Experiment 6: Demonstrating Unidirectional Control with a Steering Vector
To test if the difference between pathways can be captured by a linear direction, I calculated a "heuristic direction" vector by taking the mean difference in activations between GAOW and CoT runs at a key divergence layer (L15). I then intervened by adding or subtracting this vector.
Figure 6: Bidirectional Control Experiment.
Adding the heuristic vector to the successful CoT prompt successfully induces the hallucination. Subtracting the vector from the failing GAOW prompt fails to correct the hallucination. This demonstrates unidirectional control, suggesting the heuristic pathway is a more stable attractor state.
Experiment 7: Mapping Circuit-Level Inconsistencies with Path Patching
To understand how components interact, I performed path patching. I tested the causal effect of every source head's clean (CoT) output on the query input of a key fact-retrieval head (L22.H10) within the corrupted (GAOW) run.

Figure 7: Path Patching Causal Effect on Query Input of Head L22.H10
The result is a near-uniform, strong negative effect (dark red). This indicates that patching a single, isolated "clean" signal from the reasoning pathway into the globally "corrupted" heuristic pathway creates a computational conflict that worsens, rather than improves, performance. This refutes a simple modular circuit hypothesis and supports a model where the instruction induces a global, self-consistent state change.

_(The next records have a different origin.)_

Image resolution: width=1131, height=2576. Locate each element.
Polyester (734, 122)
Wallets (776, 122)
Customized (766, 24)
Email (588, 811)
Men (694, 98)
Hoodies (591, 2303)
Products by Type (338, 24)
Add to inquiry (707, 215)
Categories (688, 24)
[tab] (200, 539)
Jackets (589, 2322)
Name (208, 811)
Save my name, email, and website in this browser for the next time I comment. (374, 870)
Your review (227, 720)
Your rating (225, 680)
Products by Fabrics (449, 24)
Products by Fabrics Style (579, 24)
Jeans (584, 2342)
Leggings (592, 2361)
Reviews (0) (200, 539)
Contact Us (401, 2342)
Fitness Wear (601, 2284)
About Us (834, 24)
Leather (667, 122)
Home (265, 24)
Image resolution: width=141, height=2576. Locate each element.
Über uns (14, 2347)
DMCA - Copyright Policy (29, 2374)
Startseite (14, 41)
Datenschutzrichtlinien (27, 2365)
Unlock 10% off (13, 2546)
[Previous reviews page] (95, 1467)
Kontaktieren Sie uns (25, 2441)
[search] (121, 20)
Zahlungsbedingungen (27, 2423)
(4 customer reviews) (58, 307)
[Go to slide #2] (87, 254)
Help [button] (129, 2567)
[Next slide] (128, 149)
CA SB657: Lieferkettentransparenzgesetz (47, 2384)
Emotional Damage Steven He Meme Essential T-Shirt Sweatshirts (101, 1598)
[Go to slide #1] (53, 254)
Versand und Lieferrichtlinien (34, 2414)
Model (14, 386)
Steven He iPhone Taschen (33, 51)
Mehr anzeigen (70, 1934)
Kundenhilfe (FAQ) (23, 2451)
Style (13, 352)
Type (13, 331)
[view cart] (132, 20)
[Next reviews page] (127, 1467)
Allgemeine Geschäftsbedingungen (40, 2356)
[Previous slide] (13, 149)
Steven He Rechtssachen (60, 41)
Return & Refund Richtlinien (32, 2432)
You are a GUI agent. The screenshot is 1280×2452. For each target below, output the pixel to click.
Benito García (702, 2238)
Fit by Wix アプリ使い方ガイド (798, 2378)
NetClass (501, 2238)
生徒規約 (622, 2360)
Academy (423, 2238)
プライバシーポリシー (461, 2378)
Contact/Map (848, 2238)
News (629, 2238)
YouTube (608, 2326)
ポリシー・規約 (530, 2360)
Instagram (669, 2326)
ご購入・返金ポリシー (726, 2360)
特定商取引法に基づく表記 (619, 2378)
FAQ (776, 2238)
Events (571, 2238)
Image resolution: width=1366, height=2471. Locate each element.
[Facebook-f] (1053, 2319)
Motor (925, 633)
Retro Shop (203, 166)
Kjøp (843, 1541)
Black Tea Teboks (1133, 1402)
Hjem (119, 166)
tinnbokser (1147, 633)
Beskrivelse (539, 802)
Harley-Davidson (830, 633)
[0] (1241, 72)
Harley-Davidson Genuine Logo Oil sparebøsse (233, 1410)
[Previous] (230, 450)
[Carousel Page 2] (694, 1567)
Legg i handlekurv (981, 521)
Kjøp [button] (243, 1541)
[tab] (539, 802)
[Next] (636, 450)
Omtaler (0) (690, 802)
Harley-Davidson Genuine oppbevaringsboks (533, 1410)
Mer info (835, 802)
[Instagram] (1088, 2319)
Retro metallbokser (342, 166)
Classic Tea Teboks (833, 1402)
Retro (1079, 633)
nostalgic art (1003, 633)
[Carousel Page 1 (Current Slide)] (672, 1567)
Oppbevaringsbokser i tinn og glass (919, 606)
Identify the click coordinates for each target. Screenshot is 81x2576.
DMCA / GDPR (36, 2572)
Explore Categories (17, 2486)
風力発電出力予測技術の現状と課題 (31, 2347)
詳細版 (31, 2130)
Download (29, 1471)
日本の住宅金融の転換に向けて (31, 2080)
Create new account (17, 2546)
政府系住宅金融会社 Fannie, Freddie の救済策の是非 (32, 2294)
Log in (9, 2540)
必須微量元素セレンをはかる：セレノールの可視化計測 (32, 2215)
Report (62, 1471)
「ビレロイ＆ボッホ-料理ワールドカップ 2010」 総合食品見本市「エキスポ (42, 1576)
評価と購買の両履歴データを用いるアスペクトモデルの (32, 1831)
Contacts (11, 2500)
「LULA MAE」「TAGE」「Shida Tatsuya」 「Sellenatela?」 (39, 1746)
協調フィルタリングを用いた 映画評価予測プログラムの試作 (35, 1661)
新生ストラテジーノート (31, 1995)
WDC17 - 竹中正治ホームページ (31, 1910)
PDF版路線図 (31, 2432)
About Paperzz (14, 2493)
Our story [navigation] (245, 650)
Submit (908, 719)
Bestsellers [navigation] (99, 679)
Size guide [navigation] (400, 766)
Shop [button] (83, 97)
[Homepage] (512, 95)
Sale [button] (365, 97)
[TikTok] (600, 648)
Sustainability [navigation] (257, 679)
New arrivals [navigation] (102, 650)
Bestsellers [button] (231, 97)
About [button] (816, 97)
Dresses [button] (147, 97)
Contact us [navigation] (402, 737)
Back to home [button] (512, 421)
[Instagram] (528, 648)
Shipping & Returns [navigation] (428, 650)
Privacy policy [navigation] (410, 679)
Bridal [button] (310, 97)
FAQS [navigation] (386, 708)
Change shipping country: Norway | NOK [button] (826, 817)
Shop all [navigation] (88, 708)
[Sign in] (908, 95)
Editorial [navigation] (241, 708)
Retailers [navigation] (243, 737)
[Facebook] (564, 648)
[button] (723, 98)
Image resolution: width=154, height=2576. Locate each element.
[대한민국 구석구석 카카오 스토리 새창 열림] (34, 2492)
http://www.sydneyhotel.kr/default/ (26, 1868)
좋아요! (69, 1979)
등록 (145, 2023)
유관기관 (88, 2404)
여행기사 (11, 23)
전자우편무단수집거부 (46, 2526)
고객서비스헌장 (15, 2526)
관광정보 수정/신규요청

4. Generalization to Other Models
I ran the same experiments on the Qwen3-0.6B model and the results were similar for the Qwen3-0.6B model. These hallucinations are exhibited by the Qwen3-0.6B, Gemma-270M and SmolLM-360 as I mentioned in the executive summary. But unfortunately I can’t run the experiments for Gemma and SmolLM because of the limited compatibility of Transformerlens library with models.


5. Conclusion
This work provides a mechanistic explanation for a common failure mode in small language models. The choice between correct reasoning and factual hallucination is not arbitrary but is controlled by a mechanistic "switch" triggered by the input instructions. This switch appears to be a global state change that puts the model into either a deep, algorithmic pathway or a shallow, heuristic one. By identifying the components that constitute this switch, this research paves the way for targeted interventions to make SLMs more reliable and steerable.
However I was unable to trace back the exact reason behind it. The dataset sample is very small and I didn’t run the experiment on test cases such as when the model gives the correct answer in a GAOW instruction because of the time constraints. For example, Qwen1.5-0.5B-chat gave the correct answer for the question “What is the capital of Germany” in every case. So, interpretability in such cases could be useful.
Future work will include expending the dataset with some variance in prompts. I am sure that SLMs are not prone to only such hallucinations but even more. So, playing with different prompts, use of more robust techniques is required. Along with that I definitely want to analyze this problem using the Sparse Autoencoders(SAE).